A días de tomar posesión la actual administración de gobierno de la República Dominicana, en agosto de 2020, surgieron preocupaciones de activistas cívicos por lo que ocurriría con las promesas que había hecho el nuevo equipo de la administración pública: poner fin a la impunidad y combatir la corrupción.
Los más exigentes advertían: "sin en un año no hay un preso por corrupción, volveremos a las calles".
De esa manera se aludía a las protestas multitudinarias que surgieron en todo el país para rechazar los escándalos de corrupción de las administraciones peledeístas y exigir castigo para los corruptos.
Cuando meses después empezaron las operaciones anti corrupción desde la Procuraduría General de la República, sobre todo con el caso Pulpo, mucha gente respiró y se convenció de que la cosa iba en serio.
No obstante, pronto se expresaron otras preocupaciones: los casos se mantenían en los tribunales sin que se produjera una condena definitiva, y los abogados de la defensa generban incidentes que extendían el tiempo para conocer los procesos.
A quienes aspiran a que la sociedad dominicana se conduzca con la necesaria decencia y a que los recursos de los contribuyentes no terminen en bolsillos de particulares, con todas las consecuencias negativas, es necesario recordarles que la justicia debe de hacerse de acuerdo con el mandato de la ley, con el respeto al debido proceso y sin atropellar derechos.
La Procuraduría General de la República ha contado con el apoyo de la Presidencia de la República para trabajar con la necesaria libertad e independencia a la hora de tomar las decisiones.
No se puede hacer todo al unísono.
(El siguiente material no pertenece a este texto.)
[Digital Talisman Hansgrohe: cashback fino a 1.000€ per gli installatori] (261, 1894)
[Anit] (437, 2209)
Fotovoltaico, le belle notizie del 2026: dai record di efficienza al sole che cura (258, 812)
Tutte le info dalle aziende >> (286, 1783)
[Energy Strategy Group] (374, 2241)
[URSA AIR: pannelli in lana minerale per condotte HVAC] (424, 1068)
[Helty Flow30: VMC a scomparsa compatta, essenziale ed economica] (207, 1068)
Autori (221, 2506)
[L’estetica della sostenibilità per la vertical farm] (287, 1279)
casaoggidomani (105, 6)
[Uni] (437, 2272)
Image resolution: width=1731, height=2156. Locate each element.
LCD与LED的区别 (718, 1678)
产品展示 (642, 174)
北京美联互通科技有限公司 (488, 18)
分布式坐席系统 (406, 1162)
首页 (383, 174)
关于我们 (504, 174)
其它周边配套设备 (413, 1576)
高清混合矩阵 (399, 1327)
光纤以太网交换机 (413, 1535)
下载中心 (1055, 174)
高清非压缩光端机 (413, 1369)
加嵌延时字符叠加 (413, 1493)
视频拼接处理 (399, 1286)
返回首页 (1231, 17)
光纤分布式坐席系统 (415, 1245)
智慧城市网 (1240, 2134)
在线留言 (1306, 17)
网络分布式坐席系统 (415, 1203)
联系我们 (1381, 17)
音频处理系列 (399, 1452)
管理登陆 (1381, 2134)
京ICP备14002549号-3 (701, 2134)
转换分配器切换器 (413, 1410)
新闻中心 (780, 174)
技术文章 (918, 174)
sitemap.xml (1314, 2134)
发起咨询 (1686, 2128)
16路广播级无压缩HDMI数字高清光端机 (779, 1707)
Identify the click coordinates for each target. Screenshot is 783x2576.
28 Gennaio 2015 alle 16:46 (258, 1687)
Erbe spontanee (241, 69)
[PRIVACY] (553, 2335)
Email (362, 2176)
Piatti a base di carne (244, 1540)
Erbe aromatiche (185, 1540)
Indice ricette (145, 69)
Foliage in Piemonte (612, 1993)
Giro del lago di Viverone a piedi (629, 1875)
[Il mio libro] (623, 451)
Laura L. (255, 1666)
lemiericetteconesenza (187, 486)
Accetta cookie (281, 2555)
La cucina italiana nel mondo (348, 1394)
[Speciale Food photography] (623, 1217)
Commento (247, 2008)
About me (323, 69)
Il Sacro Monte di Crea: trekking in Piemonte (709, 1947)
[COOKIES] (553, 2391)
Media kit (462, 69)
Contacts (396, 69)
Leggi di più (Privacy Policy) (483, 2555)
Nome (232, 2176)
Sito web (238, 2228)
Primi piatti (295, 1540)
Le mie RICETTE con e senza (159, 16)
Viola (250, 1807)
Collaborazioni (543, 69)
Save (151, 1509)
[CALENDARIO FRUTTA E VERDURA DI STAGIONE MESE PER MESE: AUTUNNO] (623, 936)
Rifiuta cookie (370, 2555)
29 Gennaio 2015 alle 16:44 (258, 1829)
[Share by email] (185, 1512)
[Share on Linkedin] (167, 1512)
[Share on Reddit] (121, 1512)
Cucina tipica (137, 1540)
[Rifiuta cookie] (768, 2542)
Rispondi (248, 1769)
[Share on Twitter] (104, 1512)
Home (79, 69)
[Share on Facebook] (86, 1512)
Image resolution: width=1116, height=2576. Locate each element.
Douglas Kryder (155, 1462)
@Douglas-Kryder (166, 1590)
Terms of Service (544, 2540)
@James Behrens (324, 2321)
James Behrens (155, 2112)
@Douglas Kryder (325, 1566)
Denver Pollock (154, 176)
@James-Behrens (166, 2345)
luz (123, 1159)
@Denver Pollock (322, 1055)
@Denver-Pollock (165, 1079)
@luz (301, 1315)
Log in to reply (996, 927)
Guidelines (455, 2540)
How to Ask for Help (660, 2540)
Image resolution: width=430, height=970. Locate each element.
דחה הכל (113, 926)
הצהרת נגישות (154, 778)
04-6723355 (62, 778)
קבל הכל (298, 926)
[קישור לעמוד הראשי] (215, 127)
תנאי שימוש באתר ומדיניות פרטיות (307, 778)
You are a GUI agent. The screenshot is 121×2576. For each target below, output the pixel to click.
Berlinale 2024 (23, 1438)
Habrá consecuencias, se está enviando un firme mensaje de cero tolerancia a la impunidad y a la corrupción. La Procuraduría General de la República se ha ganado el apoyo de la ciudadanía.
El acusado de cualquier delito, por grave que sea y por flagrante que parezca el hecho cometido, debe de contar con la garantía de sus derechos fundamentales, entre los cuales está el derecho a la defensa.
Los casos judiciales, más cuando se trata de delitos tan graves como la corrupción, no deben de ser dirigidos de manera atropellante, es necesario que se agoten todos los procedimientos, todos los plazos y que se permita a los imputados a hacer uso de todos los medios de defensa que la ley pone a su servicio.
Todo esto toma tiempo. Por eso la labor del Ministerio Público y de los tribunales de justicia a veces podría lucir lenta o menos diligente de lo que la ciudadanía desearía.
Debemos de tener paciencia, pero sin abandonar la firmeza en nuestra exigencia de que se ponga fin a la impunidad y de que se castigue a todo aquel que se le compruebe el delito de la corrupción en cualquier de sus múltiples modalidades.
Mientras tanto, permitamos a las autoridades del Ministerio Público y de los tribunales de justicia ejercer sus delicadas responsabilidades sin presión, aunque sí bajar nuestra atenta veeduría. Así se construyen democracia y ciudadanía.